Nessa última legislatura, o país não produziu mais nem distribuiu melhor ao contrário do que tinha sido prometido. Apesar da propaganda do slogan “Angola está a subir”, as famílias sentem apenas que os preços é que estão a subir, a dívida pública é que está a subir, a corrupção é que está a subir, a repressão é que está a subir e a criminalidade e a insegurança consequente também é que estão a subir, afectando a todas as famílias. O que não sobe são os salários. Quem afirmar que os rendimentos ou o poder de compra dos trabalhadores angolanos estão a subir não conhece a realidade do sofrimento das famílias angolanas.

O sofrimento do povo é tal que o governo pode ter os meios para silenciar a oposição e assegurar o controlo sobre os militares, mas já não pode travar o clamor nacional pela MUDANÇA. E toda a gente sabe que a força para mudar está nas suas mãos. Já não pode controlar as pessoas nas ruas, a classe média e a juventude urbana.

Nessa última legislatura ficou claro para todos que a nossa crise não vem da guerra nem da baixa do preço de petróleo. A nossa crise é estrutural. Resulta principalmente de uma concepção errada de Angola, de opções estratégicas erradas adoptadas desde 2002 e da gestão danosa dos recursos do país durante os 14 anos de paz. A nossa crise resulta da centralização do poder num só órgão do Estado, sem fiscalização, e da concentração da riqueza nacional numa só família AGORA, em tempo de paz.

O Presidente que trouxe a crise foi ao Parlamento fazer mais um discurso à Nação, mas ainda não foi desta vez que revelou ser conhecedor da situação do País que governa. De forma muito tímido deixou alguma esperança no que diz respeito a alguns sectores da vida do País, mas não obstante reiterados pedidos, Sua Excelência o Presidente da República não explicou à Nação o paradeiro de cerca de cento e trinta mil milhões de dólares da reserva estratégica que o Parlamento criou e colocou sob sua guarda, de 2011 a 2014, para acudir os efeitos do choque do preço de petróleo quando este ocorresse. Nem disse até onde e como o país está endividado.

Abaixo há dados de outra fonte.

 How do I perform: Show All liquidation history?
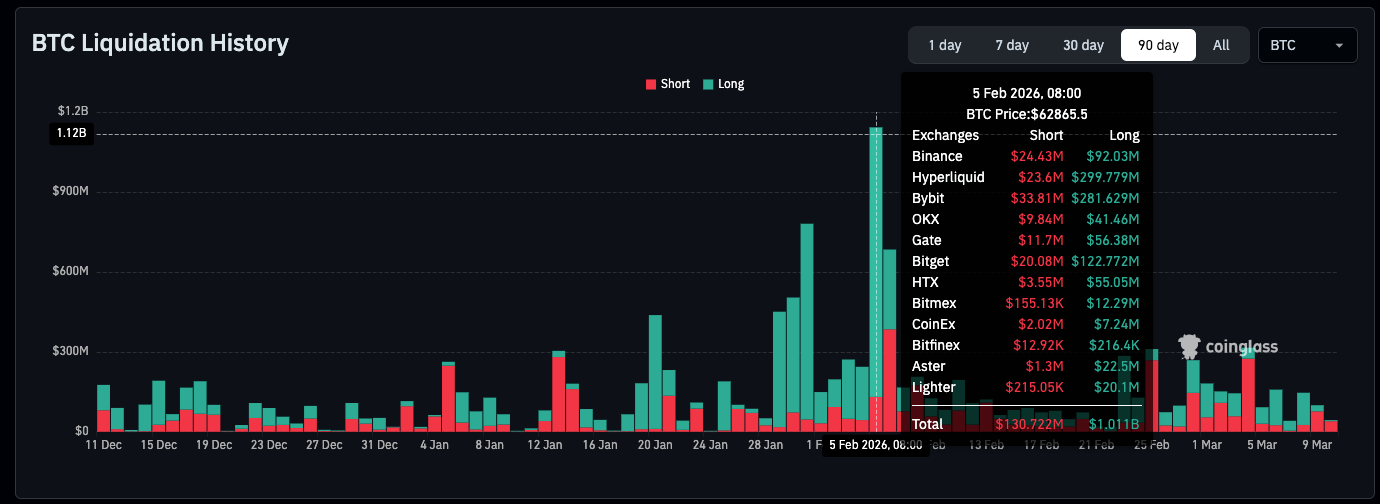1221,45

Numa altura em que sobem de forma assustadora tanto os níveis da falta de emprego como os do desemprego, coisa visível aos olhos de toda a gente, o senhor Presidente, acha que não; quando continua a gritante carência no fornecimento de energia eléctrica e água, ainda coisas proibidas para a maioria dos angolanos, o senhor Presidente acha que estamos a evoluir bem; quando morre gente às catadupas, por doenças perfeitamente controláveis, como é a malária que ainda mata como quer e quando quer, onde a cólera espreita sempre que lhe apetece; quando toda a gente sabe que os hospitais estão desprovidos de medicamentos, de seringas, de fios de sutura, de luvas e de tudo o mais, o senhor Presidente acha que não é assim; numa altura em que o país vai-se enchendo de lixo, de águas podres, paradas, o senhor Presidente afirma que as coisas não são nada assim; num momento em que se incrementam, por parte do Estado, os actos de pura crueldade, consubstanciados em demolições brutais das casas dos angolanos, em meio de assassinatos até de crianças e de abusos sexuais contra mulheres, não importando a sua idade, isso tudo em nome e em defesa de interesses particulares, o senhor Presidente considera que está tudo a andar bem. Perante isso tudo, o senhor Presidente pensa que, e vou citá-lo, “cumpriu mais de metade das metas estabelecidas pelas Nações Unidas nos Objectivos de Desenvolvimento do Milénio até 2015, no que diz respeito a sectores como o emprego formal, o abastecimento de energia e água potável, a saúde e o saneamento do meio, a educação e a formação profissional, entre outros”.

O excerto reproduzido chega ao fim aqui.